The year is 2002. The place is Connecticut. A mother dreams a foretelling of an appointment with her doctor where she asks her doctor to talk to her now about cesareans and epidurals. She wants to know ahead of time so she can make choices if there is an emergency. Her next appointment is a deja vu. She asks to speak to her doctor now about cesareans and emergency situations. Her doctor brushes her off and tells her she’s fine. Nothing’s going to happen. Just a few days later her water breaks prematurely at 26 weeks. She is at the hospital and she is told if labor begins attempts will be made to stop it. If the medications do not work the birth will proceed. Nurses come in and tell her to sign this form and that form … one form being for a c-section. She says she is not consenting to a cesarean right now. The nurse states it is only in case of an emergency and she won’t have time to sign a consent form. She asks to talk about the procedure and her options first. The nurse tells her someone will come in after the doctor is finished with his observations of the labor and will talk to her then. No one ever comes.

The labor is proceeding. Within a few hours she feels her child emerging. The doctor sees the baby is a frank breech and pushes the baby back in and up the canal. Her husband sees a lot of blood. Mom is scared and no one is answering her questions. An anesthesiologist shows up and gives her directions to position for an epidural. What epidural she asks? The epidural for her c-section anesthesia. What C-Section she asks? Also, if there is going to be one she wanted general. That’s not a healthy option the doctor says. An epidural it is and it is not until after that she sees she was given a classical T incision but the doctor tells her she is triple stitched.

In the postpartum check ups that follow she has questions about what was done and why. Her doctor responds that she is being difficult and she should be happy her baby is healthy and alive. She responds that she has had miscarriages, her baby was ripped from her body and is still in the hospital away from her so please excuse her for not being easier right now. Two years later she receives her hospital records as she requested and sees no one has written why she had a cesarean or any information regarding the surgery other than she has a classical incision.

The year is 2007. She is pregnant and she is joyful in her pregnancy. She wants to refuse a vaginal ultrasound on the grounds of the previous ones coincidentally preceding miscarriages. She is again accused of being difficult and her doctor is defensive of technology and it’s use is solely to know ahead of time if something is wrong with her baby. She dismisses any connection between ultrasounds and miscarriages. NOTE: “Tracy” miscarried twice, within five months of each other, since her cesarean. Her third miscarriage occurred two days after a more invasive type of ultrasound, a transvaginal ultrasound.

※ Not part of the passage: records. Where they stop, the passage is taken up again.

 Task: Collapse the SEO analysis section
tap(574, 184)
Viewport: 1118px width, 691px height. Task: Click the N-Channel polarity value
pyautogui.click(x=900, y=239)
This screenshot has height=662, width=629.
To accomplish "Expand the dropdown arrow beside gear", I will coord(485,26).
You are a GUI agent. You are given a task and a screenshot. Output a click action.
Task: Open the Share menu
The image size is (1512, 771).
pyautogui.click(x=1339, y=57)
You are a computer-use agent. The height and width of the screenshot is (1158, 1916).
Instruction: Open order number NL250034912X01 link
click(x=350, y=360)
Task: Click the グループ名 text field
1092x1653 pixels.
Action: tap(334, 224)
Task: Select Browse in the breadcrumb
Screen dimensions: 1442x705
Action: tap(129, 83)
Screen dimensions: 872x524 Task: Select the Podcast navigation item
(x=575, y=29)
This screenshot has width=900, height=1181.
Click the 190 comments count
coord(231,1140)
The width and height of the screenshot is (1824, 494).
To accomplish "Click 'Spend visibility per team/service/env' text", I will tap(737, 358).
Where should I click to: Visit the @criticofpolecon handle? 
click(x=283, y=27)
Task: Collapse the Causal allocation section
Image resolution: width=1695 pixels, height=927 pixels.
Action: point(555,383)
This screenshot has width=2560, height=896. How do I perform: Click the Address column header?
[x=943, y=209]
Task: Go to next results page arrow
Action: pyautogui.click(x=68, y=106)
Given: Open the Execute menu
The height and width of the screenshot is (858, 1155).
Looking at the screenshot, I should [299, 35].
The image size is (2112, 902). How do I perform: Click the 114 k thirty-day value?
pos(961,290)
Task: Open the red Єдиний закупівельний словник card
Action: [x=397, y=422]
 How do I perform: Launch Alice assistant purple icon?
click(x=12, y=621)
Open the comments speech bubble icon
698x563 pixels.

She is unhappy with how she, her thoughts, her research into her options and what is healthiest are dismissed. She wants to birth a different way. With someone who will hear her and who will read the research with her and who knows what normal, spontaneous birth looks like, feels like, smells like.

So she begins her search for answers and she comes across research that lists the order for the risk of uterine rupture based on type of incision as:

low transverse 0.5% [Haq 1988] – 2.0% [Clark 1988]

low vertical 1.3% [Enkin 1989]

classical and inverted T 2.2% – 4.0% depending on the study

upright T and J-incision may be higher; data needs to be found

Frye, Anne “Holistic Midwifery Volume I

She comes across articles that foretell the difficult journey she has ahead, a fight for the right to choose her own health care for her body, for her baby.